▸ Work task: Task for the records below: count the lines that contain the word "computer" and give only that number.

+++ Excerpted records

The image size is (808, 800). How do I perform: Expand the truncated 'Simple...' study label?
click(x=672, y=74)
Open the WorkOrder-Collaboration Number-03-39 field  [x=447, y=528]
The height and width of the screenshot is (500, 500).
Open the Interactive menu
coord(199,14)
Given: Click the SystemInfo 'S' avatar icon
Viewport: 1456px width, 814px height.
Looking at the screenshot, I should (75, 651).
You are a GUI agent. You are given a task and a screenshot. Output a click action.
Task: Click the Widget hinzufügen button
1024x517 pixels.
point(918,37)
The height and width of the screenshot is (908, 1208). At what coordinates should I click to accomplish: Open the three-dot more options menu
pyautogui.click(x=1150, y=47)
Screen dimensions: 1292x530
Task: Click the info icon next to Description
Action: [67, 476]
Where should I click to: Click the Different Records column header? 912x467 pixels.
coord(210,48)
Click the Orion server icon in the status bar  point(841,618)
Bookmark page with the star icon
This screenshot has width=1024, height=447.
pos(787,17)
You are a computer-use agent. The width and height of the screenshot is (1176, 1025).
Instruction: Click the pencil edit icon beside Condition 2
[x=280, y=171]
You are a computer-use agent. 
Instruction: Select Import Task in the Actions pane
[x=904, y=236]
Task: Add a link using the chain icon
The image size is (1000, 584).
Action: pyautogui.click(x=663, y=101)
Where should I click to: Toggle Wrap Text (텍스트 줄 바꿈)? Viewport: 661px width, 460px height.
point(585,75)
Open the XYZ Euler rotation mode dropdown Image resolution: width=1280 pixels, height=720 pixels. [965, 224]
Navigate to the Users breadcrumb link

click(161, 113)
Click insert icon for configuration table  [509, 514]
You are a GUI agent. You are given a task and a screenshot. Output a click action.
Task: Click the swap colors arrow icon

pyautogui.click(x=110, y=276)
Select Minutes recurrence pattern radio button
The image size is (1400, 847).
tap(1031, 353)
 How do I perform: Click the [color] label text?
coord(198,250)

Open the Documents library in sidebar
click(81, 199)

++++++

▸ Exercise response: 2